[Information supplied]
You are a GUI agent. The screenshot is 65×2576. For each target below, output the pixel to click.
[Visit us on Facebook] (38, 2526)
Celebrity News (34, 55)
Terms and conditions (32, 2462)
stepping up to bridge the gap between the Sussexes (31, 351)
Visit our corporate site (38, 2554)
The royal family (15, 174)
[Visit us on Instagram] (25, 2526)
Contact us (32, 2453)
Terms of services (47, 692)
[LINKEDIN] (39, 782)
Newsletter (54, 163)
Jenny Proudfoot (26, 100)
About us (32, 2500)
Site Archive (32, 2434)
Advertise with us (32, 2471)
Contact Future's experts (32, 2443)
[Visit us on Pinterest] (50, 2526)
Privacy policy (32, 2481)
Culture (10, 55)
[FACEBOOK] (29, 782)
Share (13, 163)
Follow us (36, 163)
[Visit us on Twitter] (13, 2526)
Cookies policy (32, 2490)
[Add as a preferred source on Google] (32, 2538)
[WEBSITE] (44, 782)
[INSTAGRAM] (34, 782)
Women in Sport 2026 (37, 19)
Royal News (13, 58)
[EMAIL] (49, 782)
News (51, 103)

[Prompt] Each record must be returned exactly as it is written.

[Expected output]
You are a GUI agent. The screenshot is 65×2576. For each target below, output the pixel to click.
[Visit us on Facebook] (38, 2526)
Celebrity News (34, 55)
Terms and conditions (32, 2462)
stepping up to bridge the gap between the Sussexes (31, 351)
Visit our corporate site (38, 2554)
The royal family (15, 174)
[Visit us on Instagram] (25, 2526)
Contact us (32, 2453)
Terms of services (47, 692)
[LINKEDIN] (39, 782)
Newsletter (54, 163)
Jenny Proudfoot (26, 100)
About us (32, 2500)
Site Archive (32, 2434)
Advertise with us (32, 2471)
Contact Future's experts (32, 2443)
[Visit us on Pinterest] (50, 2526)
Privacy policy (32, 2481)
Culture (10, 55)
[FACEBOOK] (29, 782)
Share (13, 163)
Follow us (36, 163)
[Visit us on Twitter] (13, 2526)
Cookies policy (32, 2490)
[Add as a preferred source on Google] (32, 2538)
[WEBSITE] (44, 782)
[INSTAGRAM] (34, 782)
Women in Sport 2026 (37, 19)
Royal News (13, 58)
[EMAIL] (49, 782)
News (51, 103)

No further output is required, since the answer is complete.